In Tribe, Junger argues that social support predicts long-term PTSD outcomes more reliably than the severity of trauma itself. This shifts the focus from cataloging battle wounds to understanding what happens during reintegration at home. Junger contends that the real wound is often what's missing in a veteran's social environment—inadequate communal belonging and support networks—rather than what happened in combat. The book demonstrates that improving reintegration through stronger social structures matters more than clinical treatment of symptoms alone. This insight challenges conventional trauma psychology and reframes recovery as fundamentally social, not merely medical.
What does 'Tribe' reveal about human evolutionary needs and modern life?
Humans evolved for bands of roughly 50 people with enforced sharing, constant companionship, and mutual necessity, Junger argues in Tribe.
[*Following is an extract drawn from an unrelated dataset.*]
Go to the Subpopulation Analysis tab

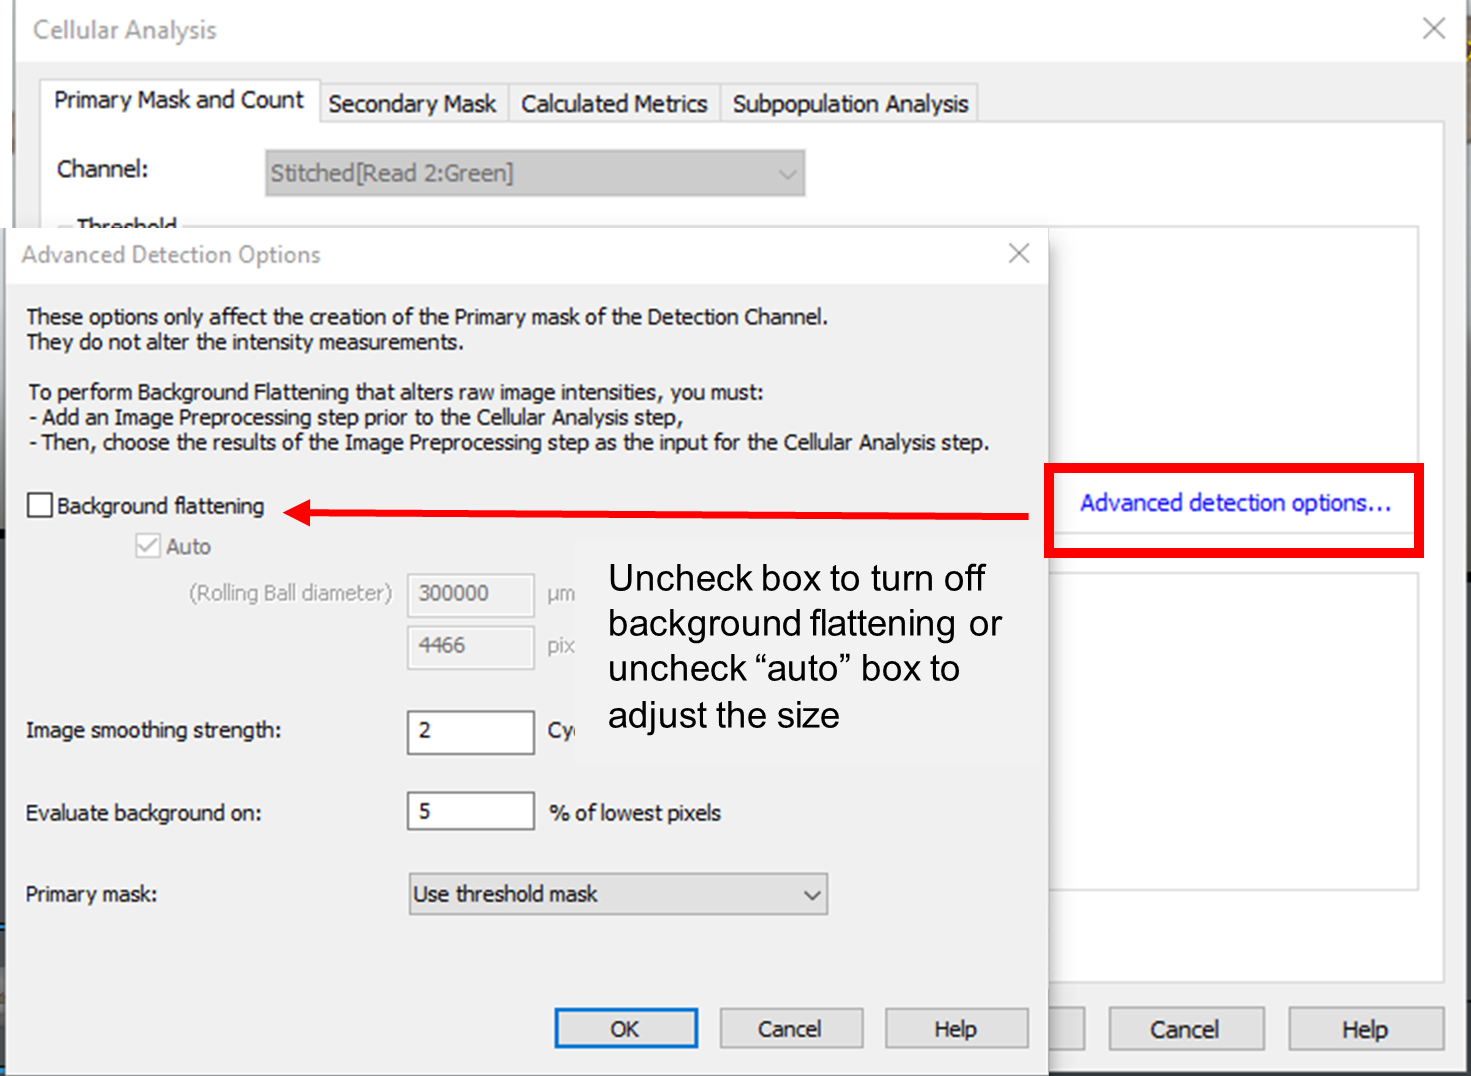(x=850, y=104)
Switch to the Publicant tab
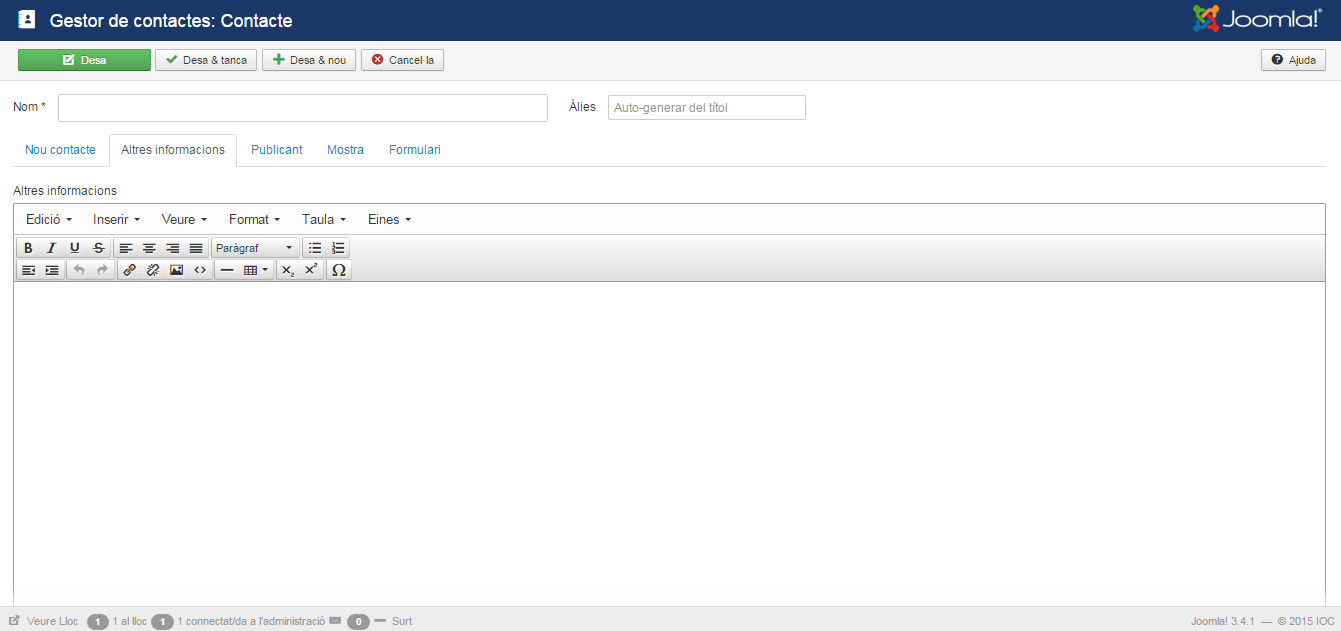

Isolation and individualism aren't humanity's natural state—they're a recent experiment, and the mental health data shows poor results. The experience of being necessary to others is a psychological requirement, not a lifestyle preference. Modern society has systematically optimized mutual necessity out of daily life, and the consequences appear as depression, suicide rates, and alienation that rise with affluence. This creates a paradox: societies get richer and more depressed.
Why does 'Tribe' argue that crises and disasters can improve mental health?
Junger argues that disasters and crises produce measurably better mental health outcomes not despite their danger but because they temporarily restore communal interdependence. When external hardship makes mutual necessity visible, people experience the social structures they've lost in peace. This reframes the conventional goal of eliminating hardship—instead, Tribe suggests the real objective should be preserving the social bonds that shared adversity creates. However, Junger emphasizes that tribal belonging is constituted by sacrifice and obligation, not proximity or identity, making reconstruction possible even in modern life for those willing to commit to mutual interdependence.